Kadınların temsiliyeti çoğu zaman tematik pulların da gerisinde
kalır. Yani 20. yüzyıl ortalarına kadar ülkelerin yıllık pul
dökümünü önümüze koyacak olursak, ‘şehir’, ‘manzara’ ya da
‘tarımsal/endüstriyel kaynakları’ işleyen pulları, kadın
yüzlerinden daha sık karşımıza çıkar.
TÜRKİYE PULLARINDA TEMSİL
Türkiye ve Osmanlı’dan örnek vermek gerekirse eğer, bir kadının
yer aldığı ilk pul Birinci Paylaşım Savaşı’nda karşımıza çıkıyor.
1917 yılında bastırılan ‘Evlad-ı Şüheda Pulu’ Osmanlı pullarında
kadın figürünün yer aldığı ilk puldur. Çocuğu ile birlikte cepheye
eşini uğurlayan bir kadına rastladığımız bu pulun ‘toplumda kadının
rolüne dikkat çekmesi bakımından da anlamlı’ olduğu dile
getirilir(1). Fakat asıl anlam, kadının erkek
egemen toplumca nasıl görüldüğü analiz edildiğinde ortaya
çıkar.
Evlad-ı Şüheda
Her ne kadar Evlad-ı Şüheda Pulu, resmen bir ‘ilk’ olarak anılsa
da kadının kompozisyon içerisindeki yeri düşünüldüğünde ‘ilk kadın
pulu’ demek biraz iddialı olacaktır. Zira bu resimde işlenen konu
dolayısıyla merkezin ‘askere’ ait olduğunu ve kadının ‘asker
annesi-eşi-kardeşi’ olarak ikinci planda olduğunu görüyoruz. Bu
yüzden geniş bir ataerkil parantez açarak ‘bu topraklardaki ilk
kadın pulu’ demek gerekiyor.
Bu zayıf temsiliyeti açıklamanın başka bir yolu daha var:
Takibindeki dönemi incelemek.
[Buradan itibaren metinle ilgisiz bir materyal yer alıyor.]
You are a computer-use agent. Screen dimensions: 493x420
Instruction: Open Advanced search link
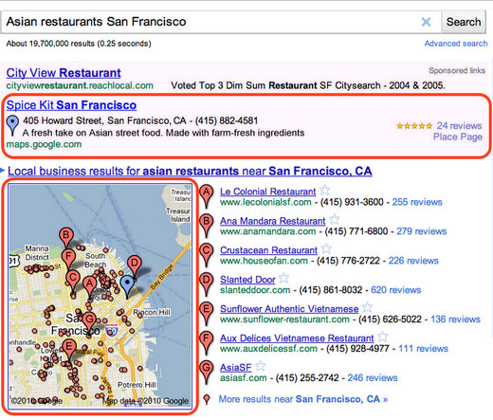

Öyle ki Cumhuriyetin kuruluşunu da
içerisine alacak şekilde 1935 yılına kadar kadın figürlü ya da
konulu pul baskısı bulunmamaktadır. 1935 yılında Türkiye’de
gerçekleşen 12. Kadınlar Kongresi nedeniyle bastırılan pullar,
Türkiye pul tarihinde bir basımda en yoğun kadın figürü kullanılan
pullardan biri olur(2).
Kadınlar Kongresi Pulları (1935)
ÇERÇEVELİ ‘İŞÇİ KADIN’ PULU
Memleketten çıkıp tekrar dünyaya dönelim. Aslında kadınların
pullardaki temsil hikayesi, büyük ölçüde işçilerle benzerdir.
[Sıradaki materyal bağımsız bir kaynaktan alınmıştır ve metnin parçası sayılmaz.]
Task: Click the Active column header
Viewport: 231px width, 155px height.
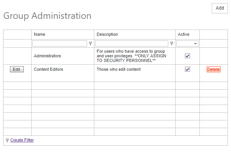Action: tap(183, 35)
Örneğin ABD’de bir pula basılan ilk kadın -her ne kadar Kristof
Kolomb’un yanında resmedilse de- Kraliçe İsabel’dir (1893). Daha
sonra göze çarpan isimlerse ABD Başkanlarının eşleridir. Örneğin
ABD posta teşkilatı, Martha Washington’ı pula basmıştır çünkü
Martha Washington, ABD’nin kurucu Başkanı George Washington’ın
eşidir. Dolayısıyla iktidar gözünde onu pula basılacak kadar önemli
kılan şey ‘eş’ oluşudur. Önemi ‘kendinden’ değil, ‘erkekten’
gelmektedir.
Isabella (üstte) ve Martha Washington
(altta)
O halde bir erkeğin bir şeyi olduğu için değil kendi olduğu için
yüceltilen bir kadın portresini aramalıyız. Hatta belki biraz daha
ileri gidip işçiler için yaptığımız gibi soylu soplu değil; ‘herkes
gibi’ bir kadının yer aldığı pul tasarımlarını aramalıyız.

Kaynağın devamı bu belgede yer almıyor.